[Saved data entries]
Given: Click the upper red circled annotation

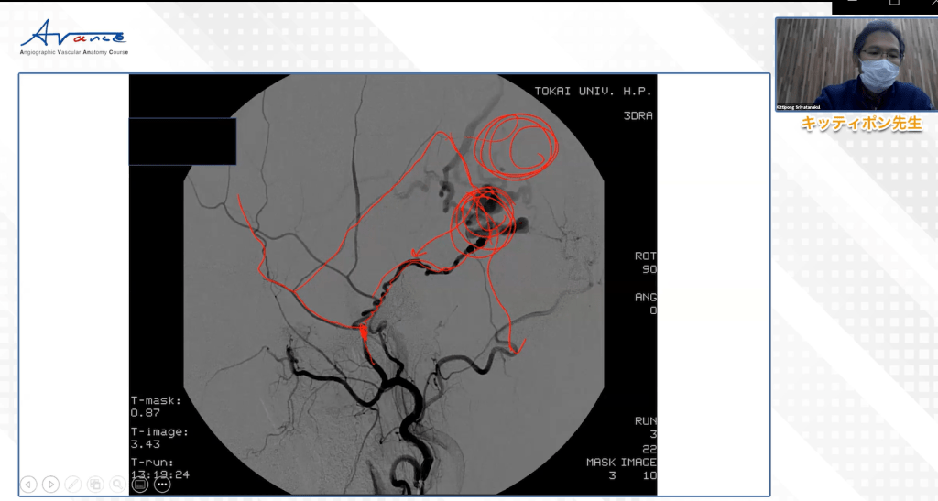Looking at the screenshot, I should 514,144.
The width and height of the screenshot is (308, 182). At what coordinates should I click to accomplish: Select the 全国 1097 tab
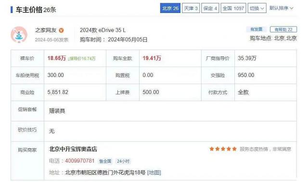click(x=233, y=8)
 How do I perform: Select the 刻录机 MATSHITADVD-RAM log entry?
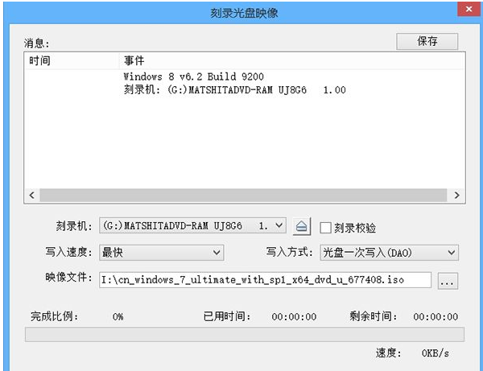(233, 89)
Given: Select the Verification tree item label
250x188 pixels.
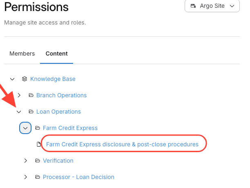Looking at the screenshot, I should (58, 161).
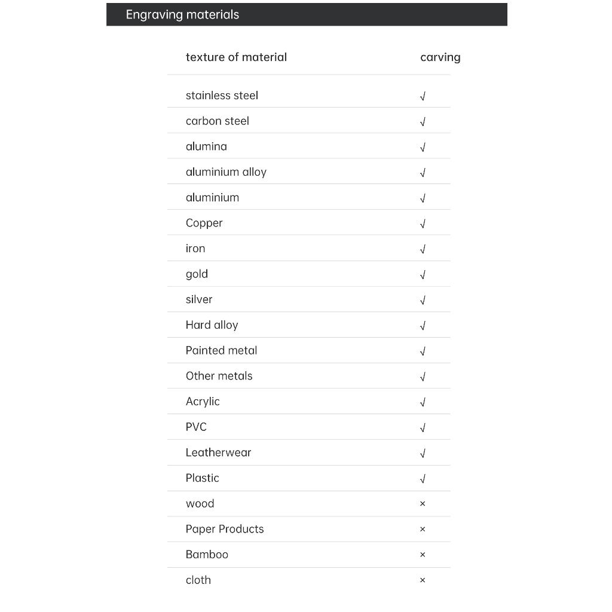Select the X mark in Paper Products row

(423, 530)
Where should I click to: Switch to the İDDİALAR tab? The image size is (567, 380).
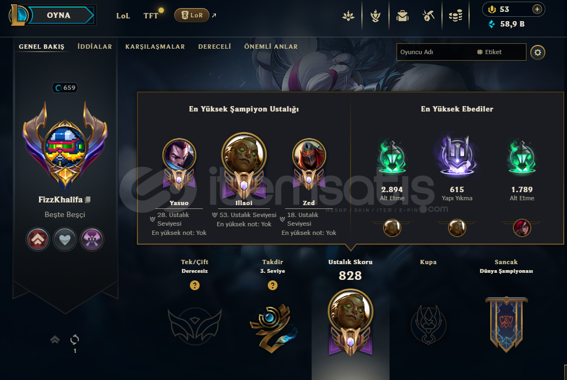(x=95, y=47)
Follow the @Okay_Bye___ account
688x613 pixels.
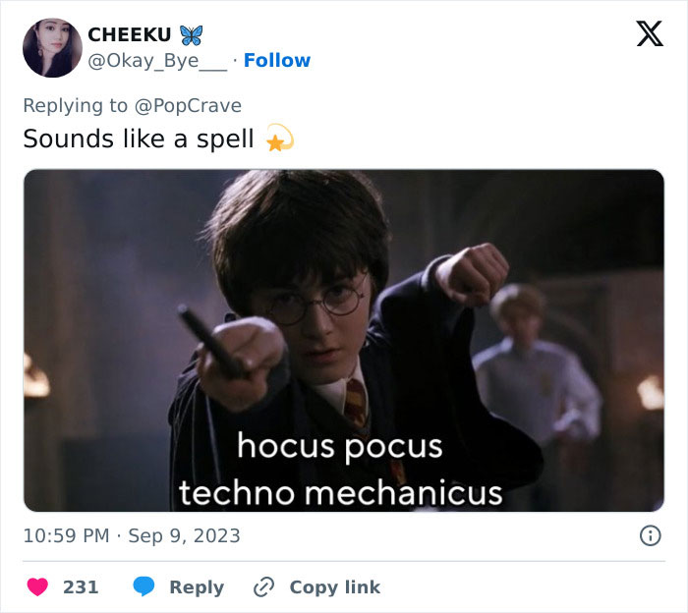pos(277,60)
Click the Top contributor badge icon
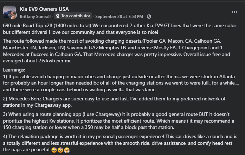Screen dimensions: 245x155 pos(57,16)
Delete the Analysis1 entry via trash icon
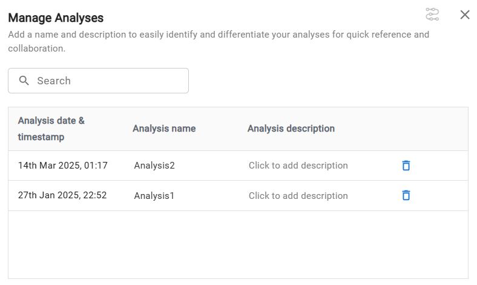 coord(406,195)
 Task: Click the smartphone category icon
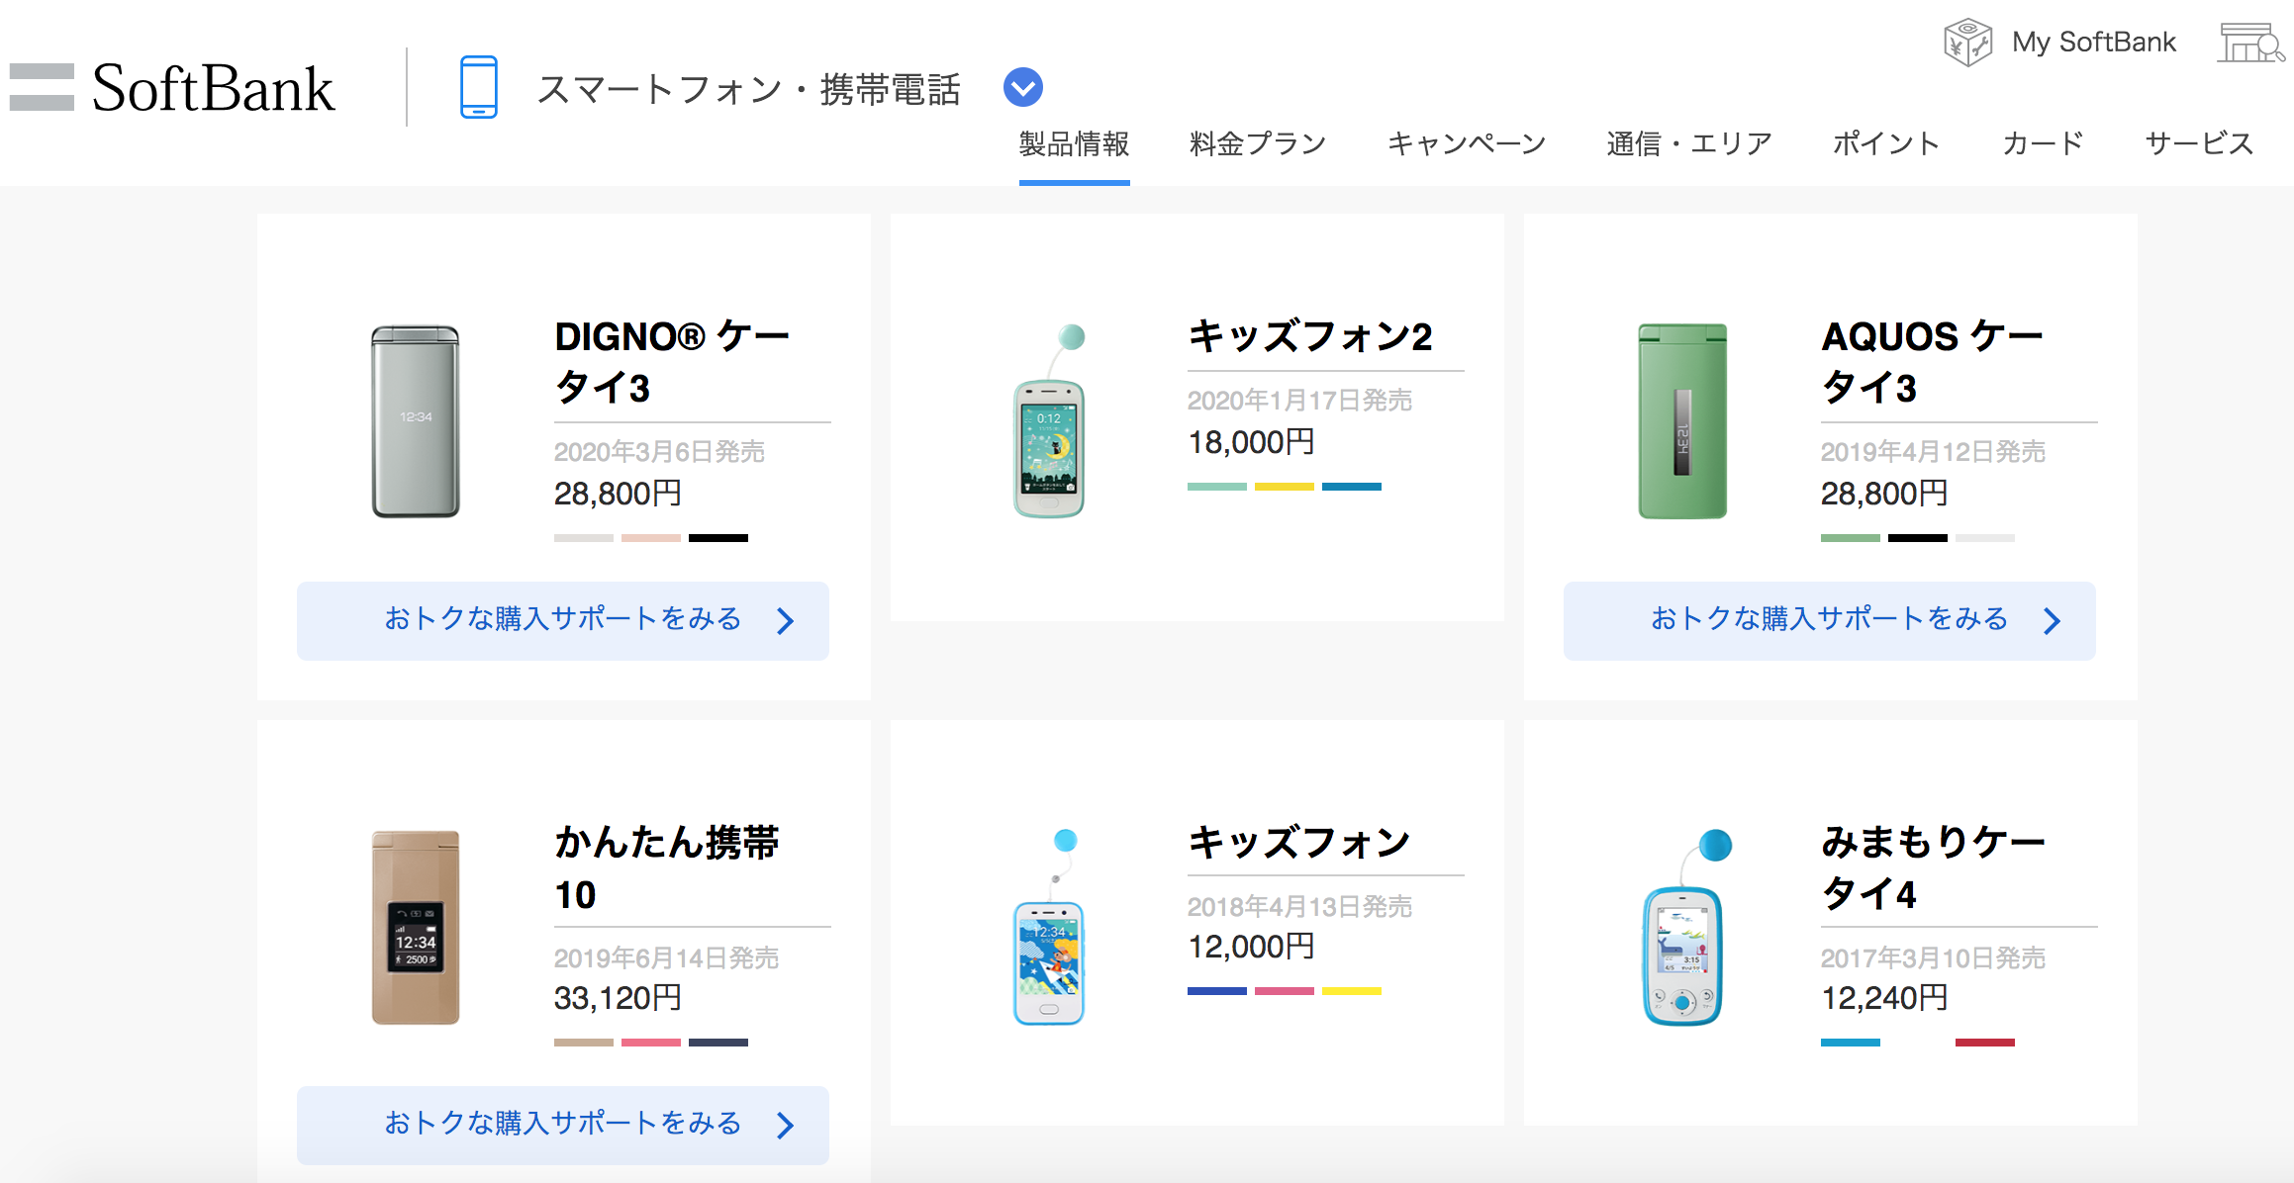(x=479, y=87)
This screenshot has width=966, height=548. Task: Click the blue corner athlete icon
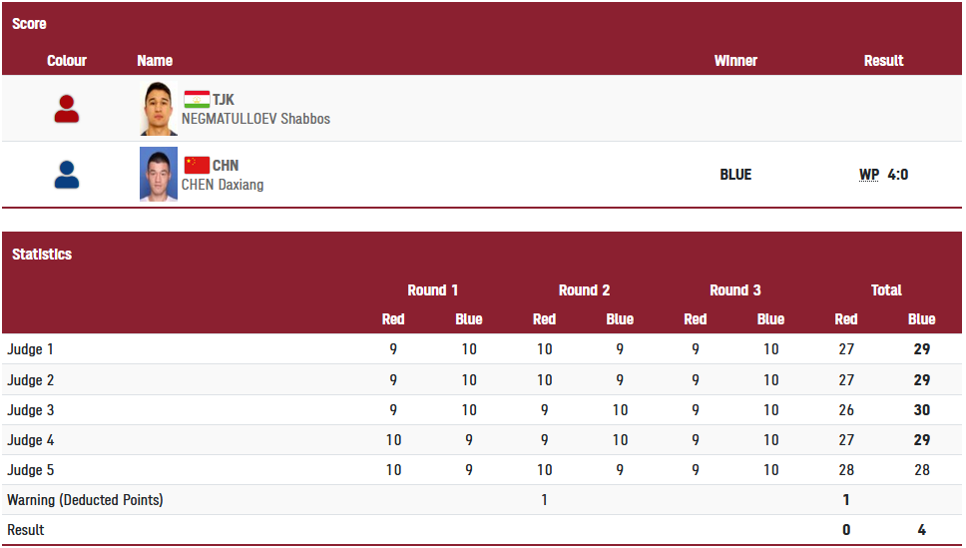click(x=67, y=175)
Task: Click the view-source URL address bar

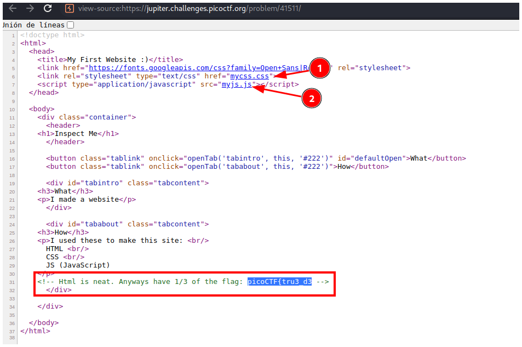Action: 189,9
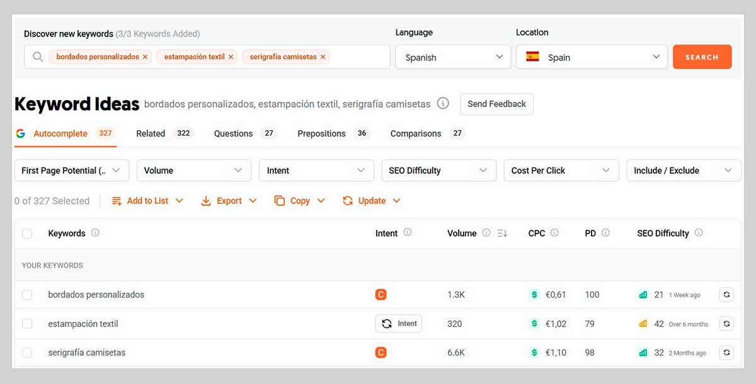Viewport: 756px width, 384px height.
Task: Tick the checkbox for 'estampación textil'
Action: coord(27,324)
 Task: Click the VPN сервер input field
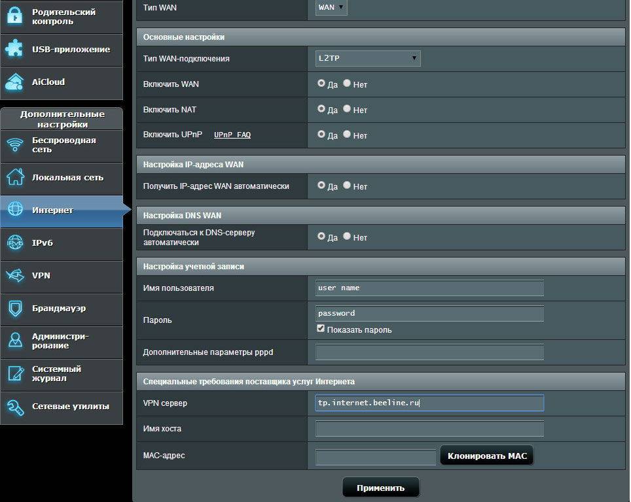tap(429, 403)
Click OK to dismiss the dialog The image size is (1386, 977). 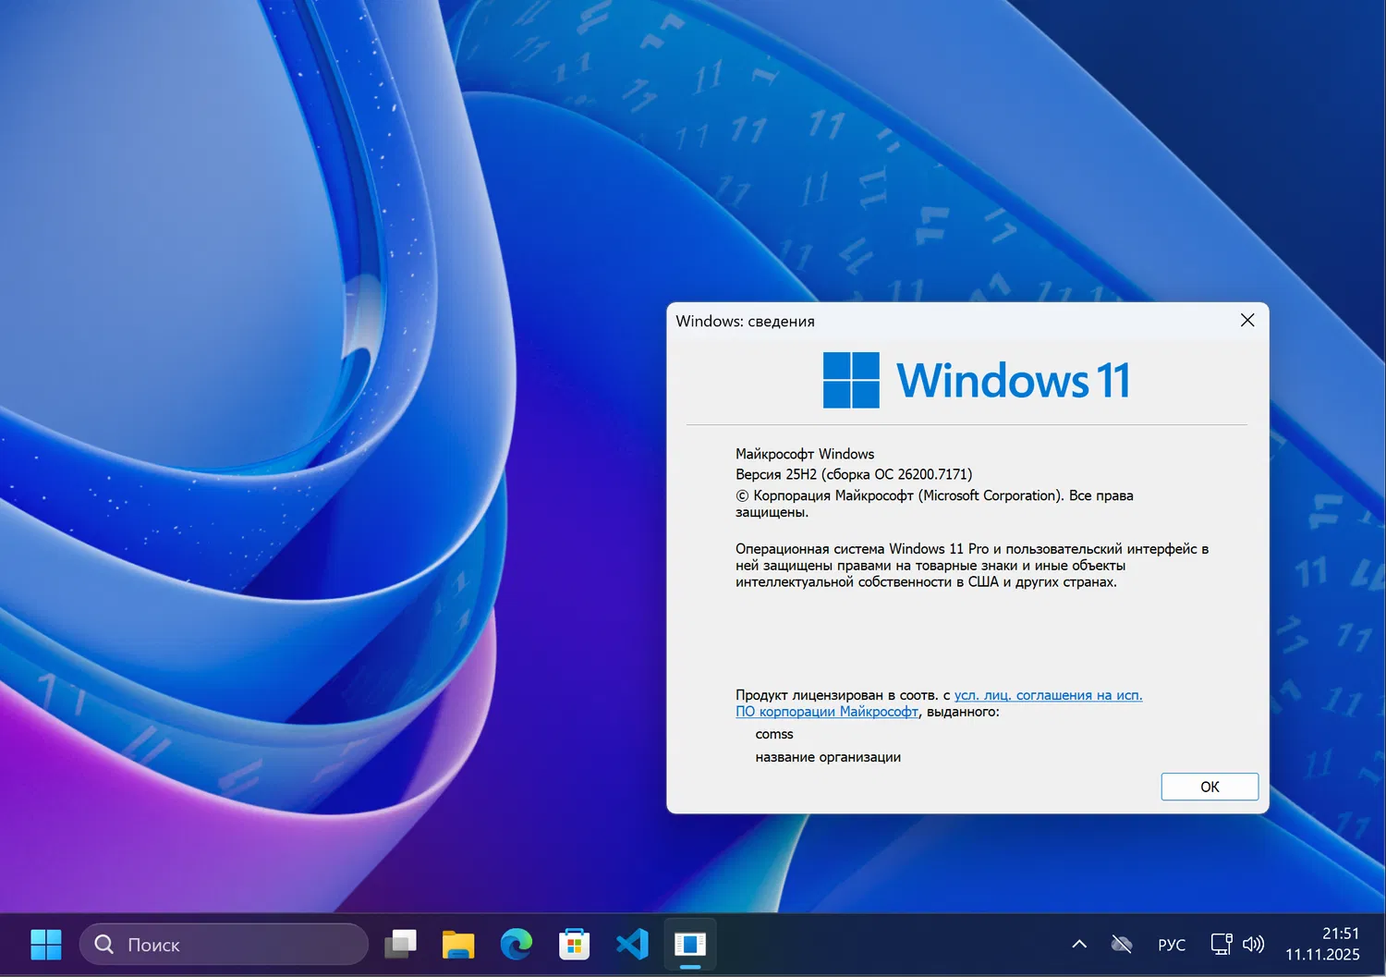click(x=1209, y=786)
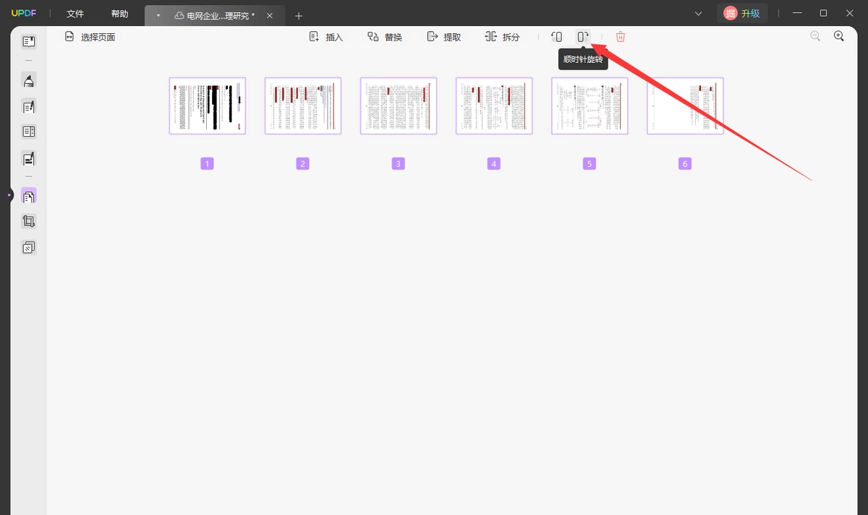
Task: Click the 插入 button
Action: pos(326,37)
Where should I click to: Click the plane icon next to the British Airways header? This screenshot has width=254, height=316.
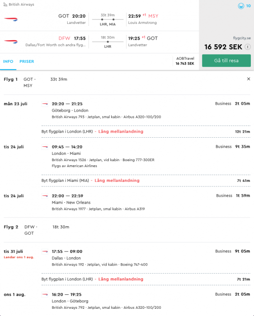(5, 5)
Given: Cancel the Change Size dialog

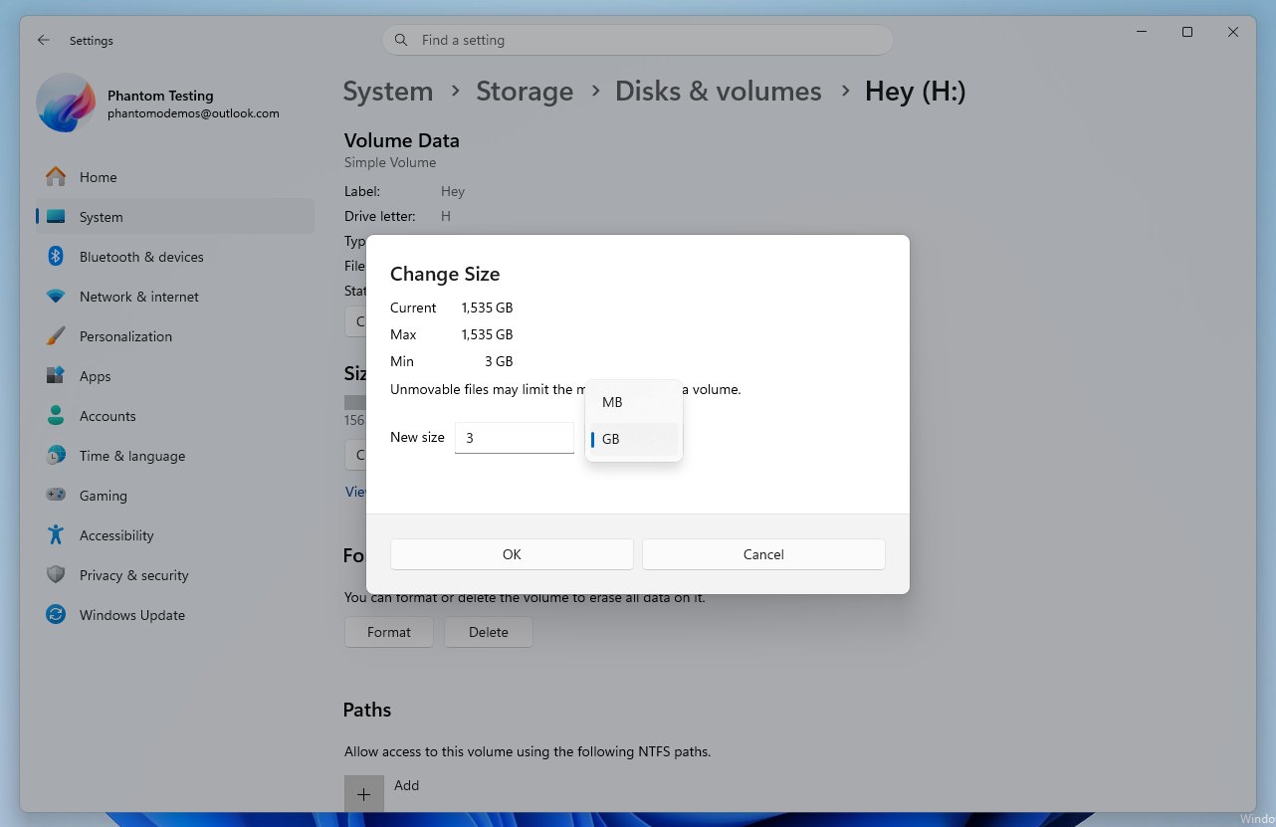Looking at the screenshot, I should 763,554.
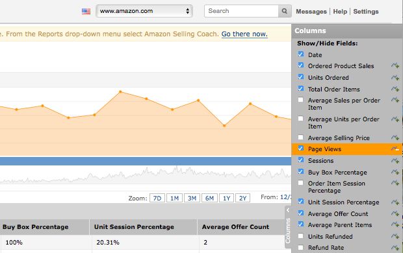This screenshot has height=253, width=403.
Task: Click inside the Search input field
Action: pos(241,11)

--- INSTRUCTIONS TO FOLLOW ---
From the opening line of the entries, copy each line exactly until the line with "Given: Select the", which is copied as well; leave out pictures.

--- TASK ANSWER ---
Given: Click the upper red circled annotation

Looking at the screenshot, I should 514,144.
The width and height of the screenshot is (308, 182). At what coordinates should I click to accomplish: Select the 全国 1097 tab
click(x=233, y=8)
 How do I perform: Select the 刻录机 MATSHITADVD-RAM log entry?
(233, 89)
Given: Select the Verification tree item label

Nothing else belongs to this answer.